--- CHECK YOUR UNDERSTANDING ---
1) Sum up the court excerpt on bail, shown below, in two sentences.
2) Resume the court excerpt on bail, shown below, and continue it from its final sentence.

--- EXTRACT TO READ ---
= = = = = = =
Similarly in the case of Babu Singh Vs. State of U.P. [(1978) 1 SCC 579], the Apex Court had observed as under :
The significance and sweep of Article 21 make the deprivation of liberty a matter of grave concern and permissible only when the law authorising it is reasonable, even-handed and geared to the goals of community good and State necessity spelt out in Article 19. Indeed, the considerations I have set out as criteria are germane to the constitutional proposition I have deduced. Reasonableness postulates intelligent care and predicates that deprivation of freedom by refusal of bail is not for punitive purpose but for bifocal interests of justice to the individual involved and society affected.
Relying on these two cases, in the case of Angana & Anr. (Supra), the Hon’ble Supreme Court had suspended the sentence of the accused-appellant for offence under Section 326 IPC.
Allegedly, the occurrence had taken place on 10.03.2005. The accused appellants were on bail from 2005 till the impugned judgment dated 31.07.2007 was pronounced. During this period, the accused-appellants had maintained peace and tranquility and had adhered to the conditions of the bail.
= = = = = = =
--- SUPPLIED DATA ---
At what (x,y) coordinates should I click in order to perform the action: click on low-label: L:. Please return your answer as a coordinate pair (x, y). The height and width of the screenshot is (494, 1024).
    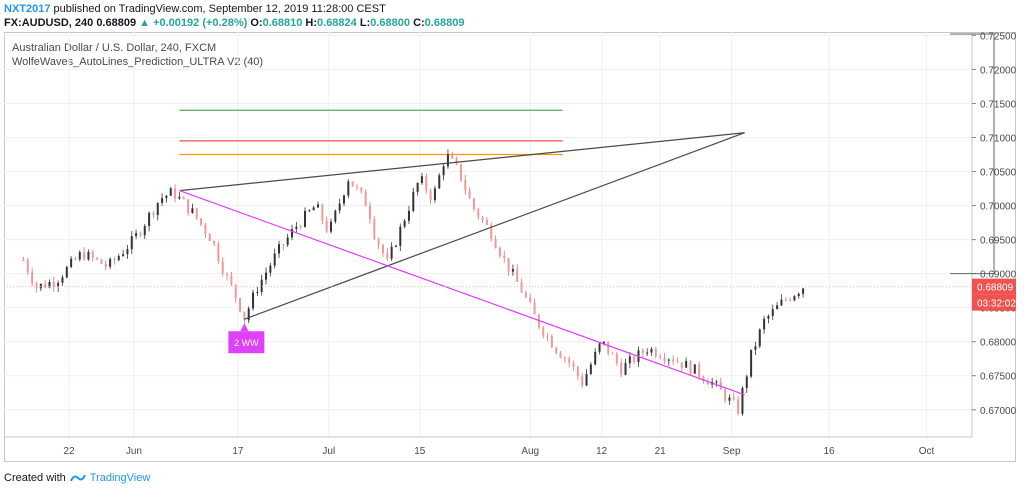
= = = = = = =
--- ANSWERS FOR EACH ITEM ---
1) In Babu Singh Vs. State of U.P., the Apex Court observed that Article 21 makes any deprivation of liberty a grave matter, permitted only under a law that is reasonable and even-handed, and that refusing bail should serve justice to the individual and to society rather than punish. Relying on that case and one other, the Supreme Court in Angana suspended an accused-appellant's sentence under Section 326 IPC, and the accused appellants, on bail from 2005 until the impugned judgment of 31.07.2007, had kept the peace and followed their bail conditions.

2)
There are large number of criminal appeals pending before this Court and the likelihood of this appeal, which is admitted in the year 2007, being decided in the near future is rather slim. Although three years of the sentence are still remaining, but it is unlikely that this appeal can be decided within the period of three years. Therefore, keeping in mind the principles annunciated by Their Lordships of Hon’ble Supreme Court, this Court suspends the sentence of the accused-appellants on the condition that they shall appear before the concerned Police Station on every second Monday of the month.
It is, therefore, ordered that the sentence of the accused-appellants, namely (1) Ashraf Ali S/o Subhan Khan and (2) Hasrat Ali @ Pappu S/o Rehmatullah @ Kallu Khan, shall remain suspended till final disposal of the instant appeal and they shall be released on bail, provided each of them furnishes a personal bond in the sum of Rs.50,000/- with two sureties of the same amount to the satisfaction of the trial court to the effect that they shall appear before this Court on 04.07.2011 and as and when called upon to do so.
In case, the above-mentioned condition is violated by the accused-appellants, the complainant/State shall be free to move an application for cancellation of bail granted by this Court.
(R.S.CHAUHAN)J.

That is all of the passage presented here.